Das ist derzeit von Land zu Land und von Modell zu Modell individuell. Wichtig ist, dass Land und Sozialversicherung gemeinsam agieren und neue Modelle auch zum Nutzen der Bevölkerung in den Gemeinden in die Umsetzung bringen. Errichtungs- und Finanzierungsverantworung sollen gemeinsam getragen werden. Derzeit laufen in allen Bundesländern auf verschiedenen Ebenen Gespräche dazu, auch mit unseren Vertragspartnern. Die Weiterentwicklung des Gesundheitswesens darf man sich eben nicht so vorstellen, dass eine Reform passiert, dann ist alles erledigt und dann ist alles gut. Es ist ein kontinuierlicher Verbesserungs- und Weiterentwicklungsprozess, der aber dringend notwendig ist, wenn wir die soziale Sicherheit wie wir sie heute schätzen, auch in die zweiten Hälfte des 21. Jahrhunderts mitnehmen wollen.



Ihr großes persönliches Anliegen, das auch in den Gemeinden geteilt wird, ist die Prävention und die Gesundheitsförderung. Welche Initiativen kann man hier erwarten?

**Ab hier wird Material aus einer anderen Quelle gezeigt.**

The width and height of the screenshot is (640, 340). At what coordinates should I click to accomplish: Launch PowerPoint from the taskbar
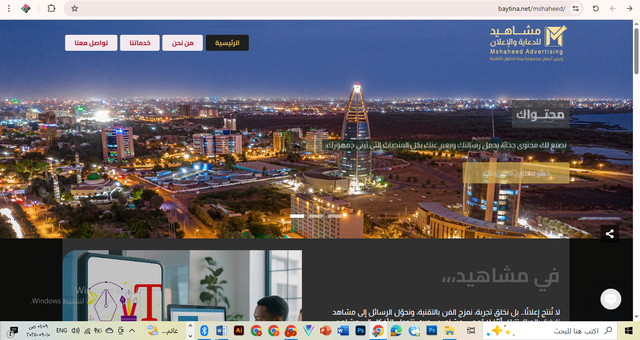[326, 331]
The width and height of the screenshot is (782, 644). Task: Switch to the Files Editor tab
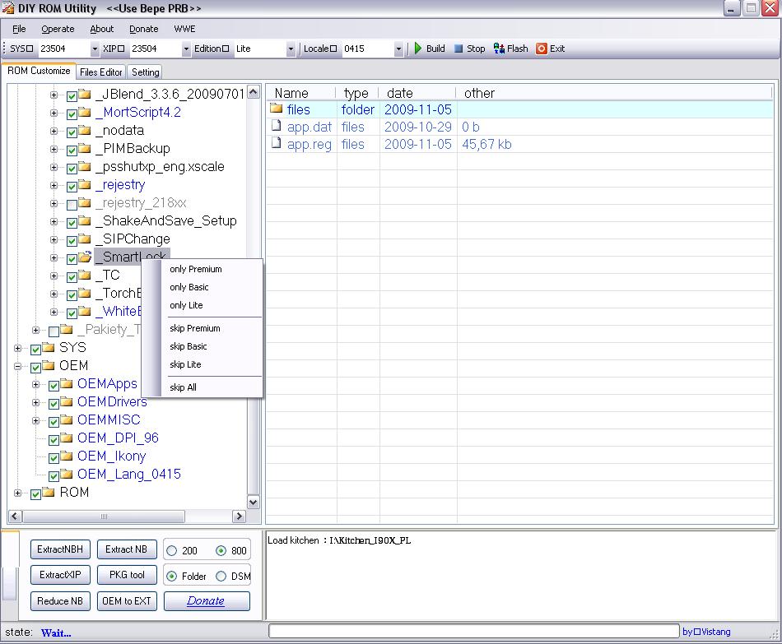[x=101, y=72]
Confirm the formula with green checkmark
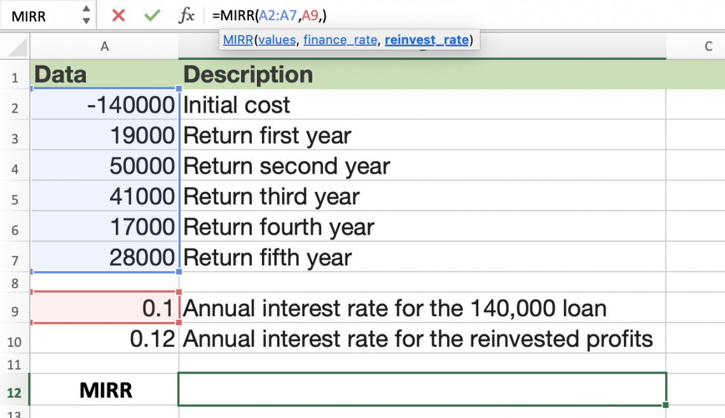 [152, 15]
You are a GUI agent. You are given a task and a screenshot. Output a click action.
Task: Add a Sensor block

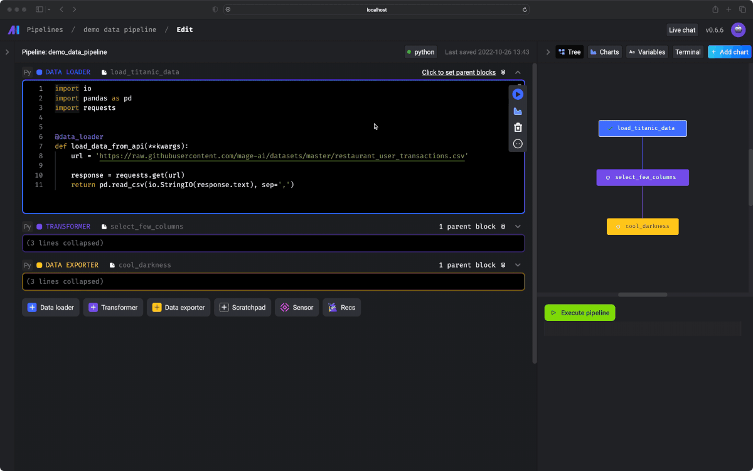click(297, 308)
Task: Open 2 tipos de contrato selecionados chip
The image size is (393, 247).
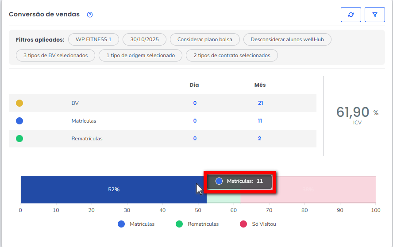Action: pos(231,55)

 Herr und Frau Österreicher verbringen im Schnitt 21 Jahre ihres Lebens in Krankheit. Schon diese Zahl allein muss Weckruf und Auftrag sein! Jeder zusätzliche Monat Gesundheit bringt nicht nur mehr Lebensqualität, sondern entlastet auch das Gesundheitssystem. Der Weg dorthin kann unterschiedlich sein – das Anreizmodell der SVA ist erfolgreich, muss aber nicht das Universalrezept für alle Versicherten sein. Es geht darum, den gesellschaftlichen Trend zu verstärken, der eigenen Gesundheit unbedingt mehr Aufmerksamkeit zu schenken.

Die Sozialversicherung hat als wirkungsvolles Instrument die Vorsorgeuntersuchung, die wir aber unbedingt weiterentwickeln wollen. Wir müssen künftig vermitteln, dass ein Gesundheitscheck allein zu wenig ist. Vielmehr sollte er der Ausgangspunkt für ein aktives Gesundheitscoaching sein, das in medizinischer Betreuung mit gemeinsamen Zielen stattfinden sollte.

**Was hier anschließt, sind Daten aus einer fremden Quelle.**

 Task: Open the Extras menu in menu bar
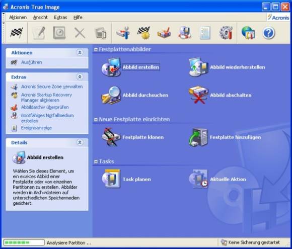[x=60, y=18]
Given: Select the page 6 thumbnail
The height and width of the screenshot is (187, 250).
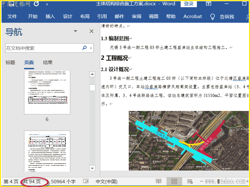Looking at the screenshot, I should (x=47, y=92).

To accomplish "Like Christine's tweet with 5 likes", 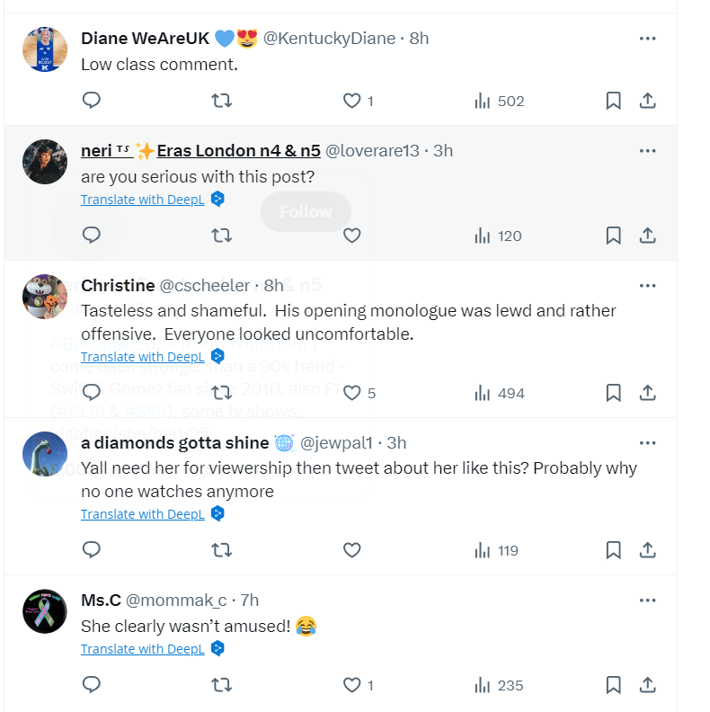I will pyautogui.click(x=352, y=393).
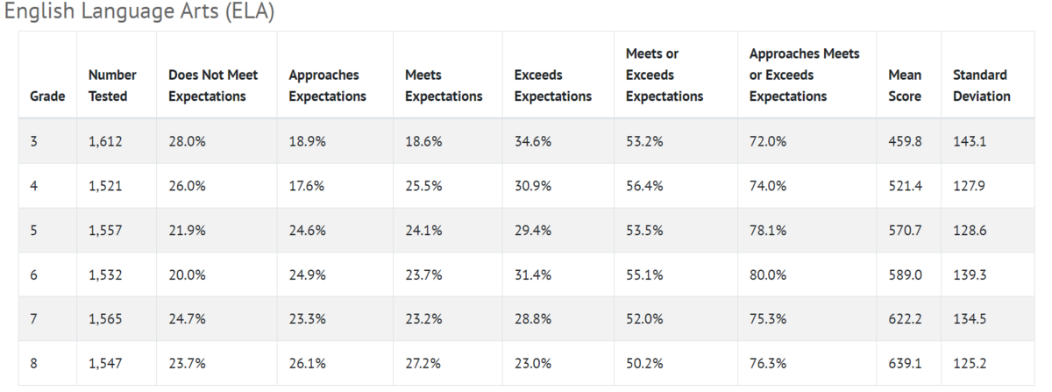1052x392 pixels.
Task: Click the Mean Score column header
Action: 905,86
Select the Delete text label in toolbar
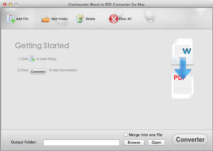Image resolution: width=213 pixels, height=151 pixels. pyautogui.click(x=91, y=19)
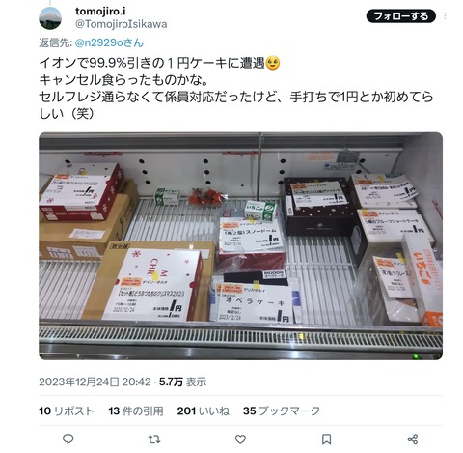Open the @n2929o reply mention link

[109, 42]
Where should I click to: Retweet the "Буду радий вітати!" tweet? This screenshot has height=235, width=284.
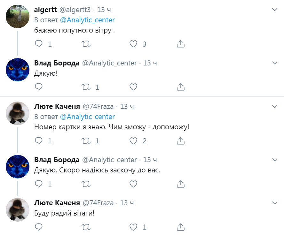[86, 227]
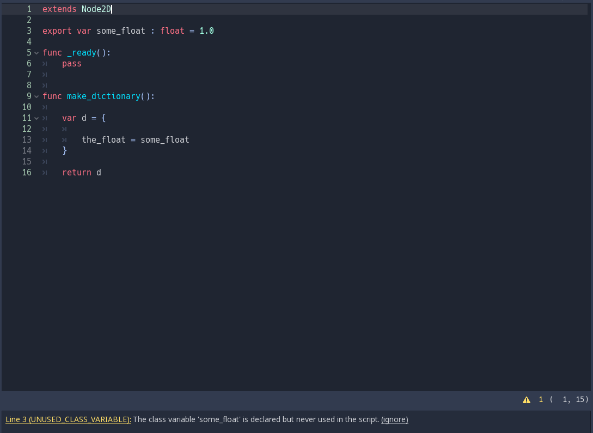Click the some_float variable on line 3
Viewport: 593px width, 433px height.
(119, 31)

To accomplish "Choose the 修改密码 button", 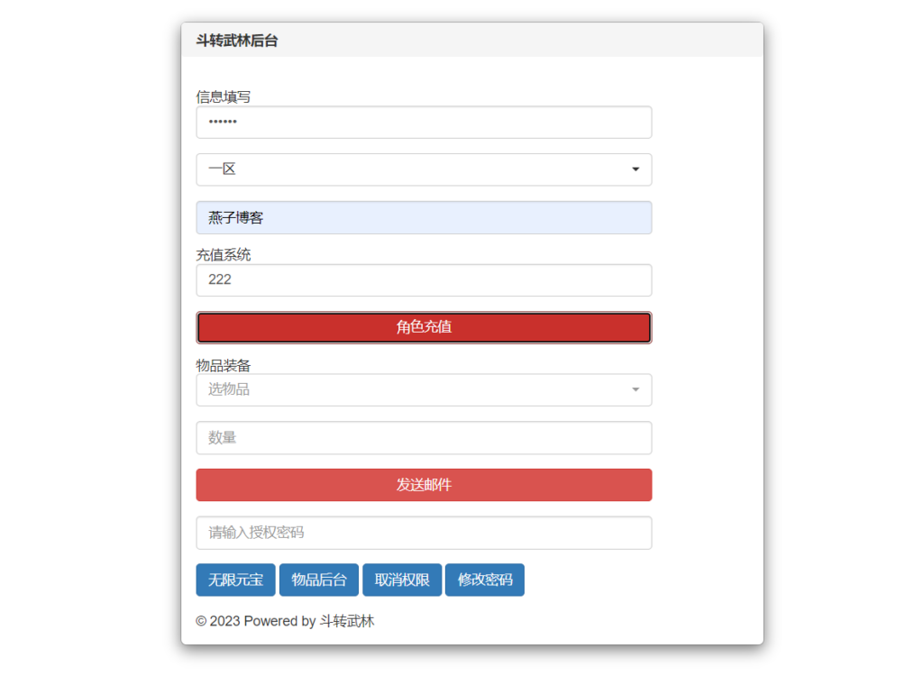I will [x=485, y=580].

Ich bin überzeugt davon, dass die skizzierte neue Primärversorgung hier einen Schub bringen wird. Denn sie soll auch aktiv Gesunde anzusprechen und zu Prävention und Gesundheitsvorsorge zu motivieren.

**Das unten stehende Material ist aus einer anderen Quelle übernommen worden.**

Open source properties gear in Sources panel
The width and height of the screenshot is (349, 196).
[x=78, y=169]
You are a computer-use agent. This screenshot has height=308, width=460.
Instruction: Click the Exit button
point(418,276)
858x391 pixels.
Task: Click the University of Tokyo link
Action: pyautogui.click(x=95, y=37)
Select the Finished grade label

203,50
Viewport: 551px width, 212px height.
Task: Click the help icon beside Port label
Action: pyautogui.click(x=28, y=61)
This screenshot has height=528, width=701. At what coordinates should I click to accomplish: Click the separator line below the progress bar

Welche Bilanz wollen Sie über ihre Tätigkeit an der Spitze der Sozialversicherung in den kommenden Jahren ziehen können?



Ich will, dass wir mit Leuchtturmprojekten im Rahmen der Gesundheitsreform einen konkreten Nutzen für die Bürger spürbar machen. Ich möchte rasch eine bedarfsgerechte Kinderrehabilitation in Österreich flächendeckend anbieten, wo für die Auswahl die beste Qualität für unsere Kinder im Vordergrund steht und nicht beschäftigungspolitische Aspekte. Wir müssen eine telefonische und webbasierte Erstberatung, die rund um die Uhr erreichbar ist, umgesetzt haben und wir müssen es besser schaffen, Ärztinnen und Ärzte von Bürokratie und anderen Tätigkeiten zu entlasten, damit sie sich mehr Zeit für das Arzt-Patienten-Gespräch nehmen können. Dazu wird auch eine bessere Vernetzung zwischen den Ärztinnen und Ärzten, den Spitälern und anderen Gesundheitsberufen notwendig sein.